**WHAT THE EXERCISE ASKS:** Transcribe the listing below only from the line with "Viewport: 1200px width, 548px height." up to and including the line with "Task: Click the Czech Republic cell".

THE DATA: Begin

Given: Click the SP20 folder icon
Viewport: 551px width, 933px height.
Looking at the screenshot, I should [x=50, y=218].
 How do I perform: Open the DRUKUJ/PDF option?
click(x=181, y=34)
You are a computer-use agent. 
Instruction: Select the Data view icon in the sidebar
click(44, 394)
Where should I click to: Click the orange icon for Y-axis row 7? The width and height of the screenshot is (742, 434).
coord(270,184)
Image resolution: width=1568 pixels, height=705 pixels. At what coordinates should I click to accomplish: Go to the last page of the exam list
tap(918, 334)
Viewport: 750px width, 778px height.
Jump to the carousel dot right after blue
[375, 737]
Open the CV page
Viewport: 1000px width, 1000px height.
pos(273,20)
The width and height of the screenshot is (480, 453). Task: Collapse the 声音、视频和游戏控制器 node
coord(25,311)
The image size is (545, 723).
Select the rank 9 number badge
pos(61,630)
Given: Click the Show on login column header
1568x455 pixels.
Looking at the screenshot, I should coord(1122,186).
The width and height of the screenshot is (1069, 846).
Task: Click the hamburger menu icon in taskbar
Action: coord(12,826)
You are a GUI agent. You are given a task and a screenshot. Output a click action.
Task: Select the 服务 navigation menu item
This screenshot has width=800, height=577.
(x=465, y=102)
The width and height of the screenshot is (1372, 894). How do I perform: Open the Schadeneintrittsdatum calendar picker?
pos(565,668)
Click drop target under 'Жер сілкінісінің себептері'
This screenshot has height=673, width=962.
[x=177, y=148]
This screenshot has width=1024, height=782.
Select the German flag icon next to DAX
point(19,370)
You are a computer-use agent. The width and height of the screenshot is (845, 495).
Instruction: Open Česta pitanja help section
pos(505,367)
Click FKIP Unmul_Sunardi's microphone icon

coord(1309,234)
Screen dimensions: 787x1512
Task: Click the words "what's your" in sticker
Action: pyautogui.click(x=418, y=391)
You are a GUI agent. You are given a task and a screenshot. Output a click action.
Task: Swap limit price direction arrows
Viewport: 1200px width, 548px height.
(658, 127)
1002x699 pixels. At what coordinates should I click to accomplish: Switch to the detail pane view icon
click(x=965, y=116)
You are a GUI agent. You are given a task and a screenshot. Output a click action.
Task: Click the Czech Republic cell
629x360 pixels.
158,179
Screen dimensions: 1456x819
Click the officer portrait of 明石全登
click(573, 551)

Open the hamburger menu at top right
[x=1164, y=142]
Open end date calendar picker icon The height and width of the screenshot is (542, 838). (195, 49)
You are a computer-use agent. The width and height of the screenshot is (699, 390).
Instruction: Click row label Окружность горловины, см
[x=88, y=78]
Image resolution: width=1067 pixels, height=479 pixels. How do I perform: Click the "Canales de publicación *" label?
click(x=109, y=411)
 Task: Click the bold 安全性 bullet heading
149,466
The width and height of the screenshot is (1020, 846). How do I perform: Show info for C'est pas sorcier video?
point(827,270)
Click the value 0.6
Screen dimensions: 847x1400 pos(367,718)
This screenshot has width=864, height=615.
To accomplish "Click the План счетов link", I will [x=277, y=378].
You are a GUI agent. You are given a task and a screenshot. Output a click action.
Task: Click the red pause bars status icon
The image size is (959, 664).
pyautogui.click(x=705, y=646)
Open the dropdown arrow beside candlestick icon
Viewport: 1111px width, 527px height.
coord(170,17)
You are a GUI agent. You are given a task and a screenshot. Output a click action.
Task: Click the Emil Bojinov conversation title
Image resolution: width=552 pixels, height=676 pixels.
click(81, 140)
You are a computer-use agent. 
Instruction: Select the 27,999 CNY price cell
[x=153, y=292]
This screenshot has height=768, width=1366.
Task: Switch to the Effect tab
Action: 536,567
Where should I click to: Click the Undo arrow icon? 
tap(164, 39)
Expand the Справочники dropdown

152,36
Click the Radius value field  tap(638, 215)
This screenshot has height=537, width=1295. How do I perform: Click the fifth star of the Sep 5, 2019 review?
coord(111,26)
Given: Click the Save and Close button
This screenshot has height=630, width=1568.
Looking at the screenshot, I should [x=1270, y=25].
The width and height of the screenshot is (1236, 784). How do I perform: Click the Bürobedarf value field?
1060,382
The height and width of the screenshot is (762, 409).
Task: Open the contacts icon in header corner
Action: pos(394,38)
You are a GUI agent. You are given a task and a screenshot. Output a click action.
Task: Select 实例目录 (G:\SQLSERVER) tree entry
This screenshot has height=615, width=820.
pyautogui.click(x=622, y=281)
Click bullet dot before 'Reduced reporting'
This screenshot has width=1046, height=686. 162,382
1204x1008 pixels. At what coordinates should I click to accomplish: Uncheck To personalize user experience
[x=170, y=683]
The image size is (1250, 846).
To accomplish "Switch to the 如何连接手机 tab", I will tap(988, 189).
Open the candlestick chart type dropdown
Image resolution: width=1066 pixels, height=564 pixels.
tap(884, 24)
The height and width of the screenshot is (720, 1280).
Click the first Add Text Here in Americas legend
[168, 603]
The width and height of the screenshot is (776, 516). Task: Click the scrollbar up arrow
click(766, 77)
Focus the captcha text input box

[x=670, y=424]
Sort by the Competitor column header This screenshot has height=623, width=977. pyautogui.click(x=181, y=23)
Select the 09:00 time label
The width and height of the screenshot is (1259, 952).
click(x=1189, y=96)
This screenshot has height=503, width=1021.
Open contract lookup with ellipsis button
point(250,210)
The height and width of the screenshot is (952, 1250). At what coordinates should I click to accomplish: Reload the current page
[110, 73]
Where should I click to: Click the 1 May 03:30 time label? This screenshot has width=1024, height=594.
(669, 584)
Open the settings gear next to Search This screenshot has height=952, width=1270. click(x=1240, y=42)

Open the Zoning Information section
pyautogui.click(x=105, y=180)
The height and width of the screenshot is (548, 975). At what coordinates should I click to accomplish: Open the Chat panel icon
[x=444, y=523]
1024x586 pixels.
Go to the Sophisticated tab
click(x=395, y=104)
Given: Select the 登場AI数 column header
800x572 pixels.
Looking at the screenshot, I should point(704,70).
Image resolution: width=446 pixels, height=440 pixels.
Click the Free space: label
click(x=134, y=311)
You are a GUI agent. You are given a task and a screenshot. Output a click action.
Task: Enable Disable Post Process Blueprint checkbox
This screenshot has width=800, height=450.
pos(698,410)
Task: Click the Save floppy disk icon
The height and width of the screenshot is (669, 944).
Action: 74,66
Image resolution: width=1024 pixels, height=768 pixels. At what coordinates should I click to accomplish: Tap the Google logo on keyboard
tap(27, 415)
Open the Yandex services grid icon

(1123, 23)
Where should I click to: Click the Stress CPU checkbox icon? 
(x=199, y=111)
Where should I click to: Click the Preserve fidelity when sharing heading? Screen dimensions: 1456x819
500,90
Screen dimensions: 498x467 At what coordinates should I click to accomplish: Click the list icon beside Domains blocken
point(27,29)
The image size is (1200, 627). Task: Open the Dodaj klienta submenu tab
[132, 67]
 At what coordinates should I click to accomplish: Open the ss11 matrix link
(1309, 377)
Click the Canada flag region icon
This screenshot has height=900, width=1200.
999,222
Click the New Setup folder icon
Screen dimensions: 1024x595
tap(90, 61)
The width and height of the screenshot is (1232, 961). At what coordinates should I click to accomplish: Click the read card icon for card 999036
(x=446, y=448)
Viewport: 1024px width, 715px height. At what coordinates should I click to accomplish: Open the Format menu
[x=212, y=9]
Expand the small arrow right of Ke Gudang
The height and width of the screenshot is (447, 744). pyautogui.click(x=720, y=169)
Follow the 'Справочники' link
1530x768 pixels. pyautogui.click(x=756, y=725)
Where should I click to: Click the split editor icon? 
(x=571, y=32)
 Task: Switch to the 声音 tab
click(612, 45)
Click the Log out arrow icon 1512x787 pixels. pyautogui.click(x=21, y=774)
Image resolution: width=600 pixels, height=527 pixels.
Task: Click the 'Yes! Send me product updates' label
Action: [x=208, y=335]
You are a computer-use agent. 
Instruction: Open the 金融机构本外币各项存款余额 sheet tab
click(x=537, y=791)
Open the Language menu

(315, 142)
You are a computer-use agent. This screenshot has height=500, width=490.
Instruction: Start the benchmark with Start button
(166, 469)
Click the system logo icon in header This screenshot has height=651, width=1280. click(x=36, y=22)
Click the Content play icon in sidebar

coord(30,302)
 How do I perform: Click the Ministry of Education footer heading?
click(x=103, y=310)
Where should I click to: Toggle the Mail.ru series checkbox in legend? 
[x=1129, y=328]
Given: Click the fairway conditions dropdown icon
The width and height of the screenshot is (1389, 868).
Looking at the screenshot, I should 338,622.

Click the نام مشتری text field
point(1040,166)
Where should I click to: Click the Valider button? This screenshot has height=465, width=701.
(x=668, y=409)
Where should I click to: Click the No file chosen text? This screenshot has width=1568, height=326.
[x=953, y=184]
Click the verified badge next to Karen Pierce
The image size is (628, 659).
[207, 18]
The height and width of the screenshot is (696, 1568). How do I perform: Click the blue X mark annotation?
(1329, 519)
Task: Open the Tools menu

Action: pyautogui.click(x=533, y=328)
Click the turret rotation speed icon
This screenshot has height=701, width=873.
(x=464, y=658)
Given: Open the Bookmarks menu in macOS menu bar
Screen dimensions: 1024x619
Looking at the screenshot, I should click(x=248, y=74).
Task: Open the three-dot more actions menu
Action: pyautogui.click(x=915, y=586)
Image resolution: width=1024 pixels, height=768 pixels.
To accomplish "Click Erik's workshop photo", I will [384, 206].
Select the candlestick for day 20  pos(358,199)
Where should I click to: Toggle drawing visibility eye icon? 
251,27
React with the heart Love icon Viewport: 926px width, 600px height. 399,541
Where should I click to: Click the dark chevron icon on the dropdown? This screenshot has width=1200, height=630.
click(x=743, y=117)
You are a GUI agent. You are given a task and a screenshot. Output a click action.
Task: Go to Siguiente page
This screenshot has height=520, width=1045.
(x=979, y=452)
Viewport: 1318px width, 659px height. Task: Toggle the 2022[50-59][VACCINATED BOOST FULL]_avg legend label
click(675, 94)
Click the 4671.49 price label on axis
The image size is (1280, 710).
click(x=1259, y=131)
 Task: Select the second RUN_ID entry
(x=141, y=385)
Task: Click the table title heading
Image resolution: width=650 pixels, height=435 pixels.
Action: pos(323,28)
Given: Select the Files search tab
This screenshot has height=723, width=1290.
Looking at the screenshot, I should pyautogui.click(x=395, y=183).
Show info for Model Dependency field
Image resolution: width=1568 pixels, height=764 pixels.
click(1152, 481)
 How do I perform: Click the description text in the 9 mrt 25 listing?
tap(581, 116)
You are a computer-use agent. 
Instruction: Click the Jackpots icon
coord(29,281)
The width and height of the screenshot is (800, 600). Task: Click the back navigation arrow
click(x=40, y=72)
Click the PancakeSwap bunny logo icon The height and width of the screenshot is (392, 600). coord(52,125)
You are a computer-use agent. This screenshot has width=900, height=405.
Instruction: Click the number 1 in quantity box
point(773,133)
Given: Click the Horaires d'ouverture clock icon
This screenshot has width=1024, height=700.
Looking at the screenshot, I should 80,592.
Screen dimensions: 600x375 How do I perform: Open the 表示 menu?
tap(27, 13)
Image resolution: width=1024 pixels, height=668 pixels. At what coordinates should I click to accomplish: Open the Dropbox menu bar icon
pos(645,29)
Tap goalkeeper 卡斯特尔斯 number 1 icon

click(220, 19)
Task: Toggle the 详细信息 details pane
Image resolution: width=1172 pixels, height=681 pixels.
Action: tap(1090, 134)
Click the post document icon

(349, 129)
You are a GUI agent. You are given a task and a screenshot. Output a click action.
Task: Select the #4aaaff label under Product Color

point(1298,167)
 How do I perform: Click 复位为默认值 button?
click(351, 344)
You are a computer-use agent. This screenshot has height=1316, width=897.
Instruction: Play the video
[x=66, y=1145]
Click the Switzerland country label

THE DATA: End

**COMPLETED EXERCISE:**
Viewport: 1200px width, 548px height.
(658, 127)
1002x699 pixels. At what coordinates should I click to accomplish: Switch to the detail pane view icon
click(x=965, y=116)
You are a GUI agent. You are given a task and a screenshot. Output a click action.
Task: Click the Czech Republic cell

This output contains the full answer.